Chińczyk mnie zawiódł i udało się skompletować sprzęt ?
Klasycznie nie mogło obejść się bez problemów i okazało się, że zasilacz 12 V/3 A jest niewystarczający dla kontrolera ekranu LCD i musiałem szybko zamówić jakiś mocniejszy model, więc skończyło się na 12 V/5 A (tutaj też to działa bez szału, ale działa).
Do zestawu brakuje jeszcze jakiegoś zasilania dla Raspberry, ale pewnie spróbuję zrobić je we własnym zakresie projektując przekształtnik buck, który obniży napięcie 12 V, dostarczane do ekranu LCD, do 5 V.
Teraz pozostało już tylko programować. Wymyśliłem sobie, że na Raspberry będę uruchamiał klasyczne GUI, gdzie po uruchomieniu systemu RaspiOS uruchomi się moja aplikacja napisana w języku C++. Do opracowania interfejsu planowałem wykorzystać biblioteki programistyczne Qt. Powodem była ich znajomość, wieloplatformowość i łatwość łączenia z językiem C++, a ten dodatkowo pozwoliłby mi na łatwą interakcję z systemem Linux oraz warstwą sprzętową mojego Raspberry. Niestety okazało się, że przykłady dla najnowszej wersji Qt (v.5.15.1) dotyczące Qt Webengine nie działają bezpośrednio po zainstalowaniu wymaganych bibliotek i IDE, więc aby uniknąć kolejnych i zapewne jeszcze większych problemów odpuściłem sobie ten pomysł.

### DOSTARCZONE MATERIAŁY

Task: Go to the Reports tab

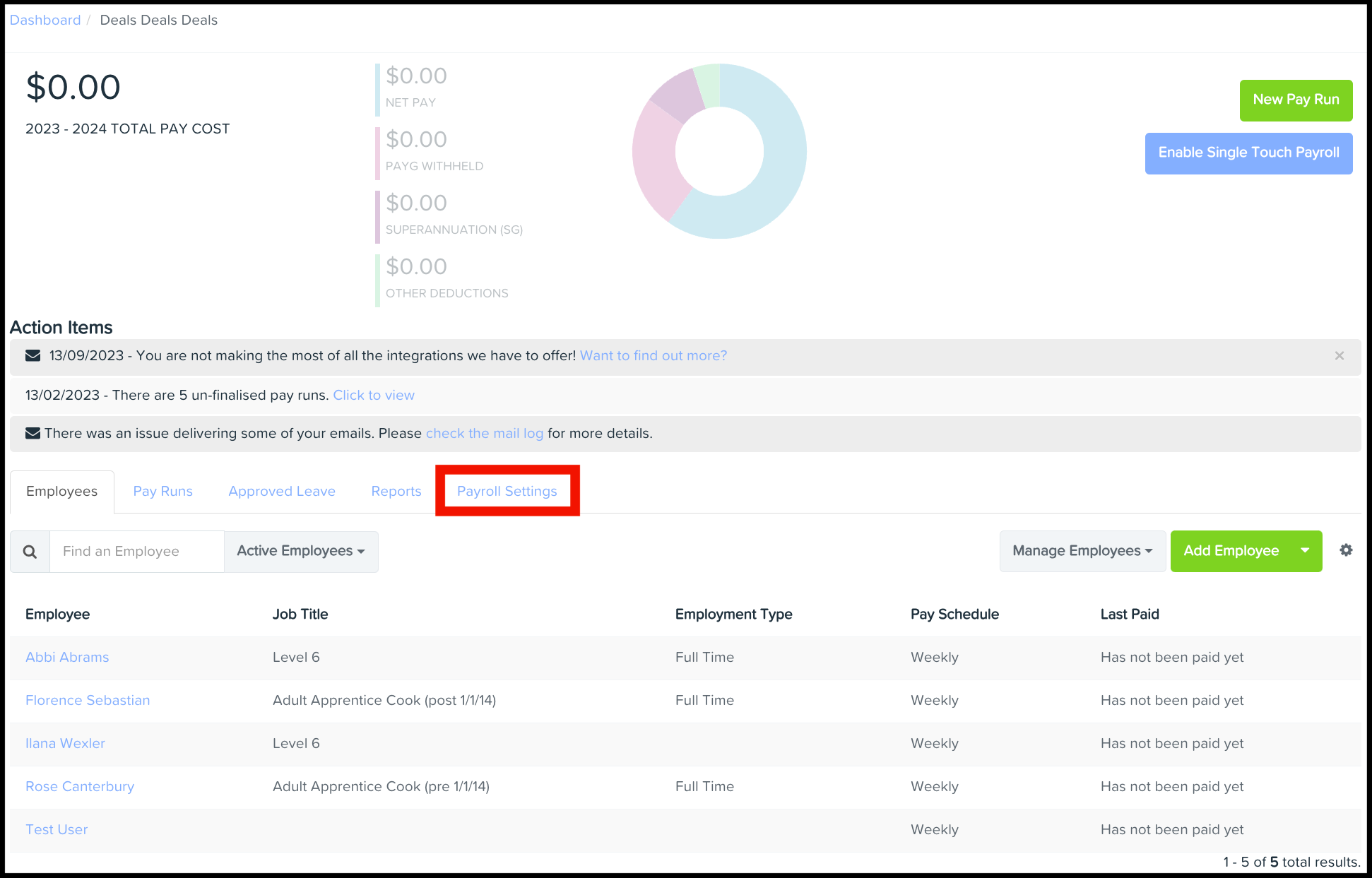Action: coord(396,492)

### POLECENIA DO ĆWICZENIA
A - Przetłumacz na angielski zdanie z tekstu o Raspberry: „Do opracowania interfejsu planowałem wykorzystać biblioteki programistyczne Qt.”
B - Przepisz fragment tekstu o Raspberry, zastępując wszędzie "ekranu LCD" słowem "monitora". Zacznij od miejsca, w którym stoją słowa "Chińczyk mnie zawiódł", a zakończ po słowach "LCD, do 5 V.".

### ODPOWIEDZI DO ĆWICZENIA
A - I planned to use the Qt programming libraries to develop the interface.

B -
Chińczyk mnie zawiódł i udało się skompletować sprzęt ?
Klasycznie nie mogło obejść się bez problemów i okazało się, że zasilacz 12 V/3 A jest niewystarczający dla kontrolera monitora i musiałem szybko zamówić jakiś mocniejszy model, więc skończyło się na 12 V/5 A (tutaj też to działa bez szału, ale działa).
Do zestawu brakuje jeszcze jakiegoś zasilania dla Raspberry, ale pewnie spróbuję zrobić je we własnym zakresie projektując przekształtnik buck, który obniży napięcie 12 V, dostarczane do monitora, do 5 V.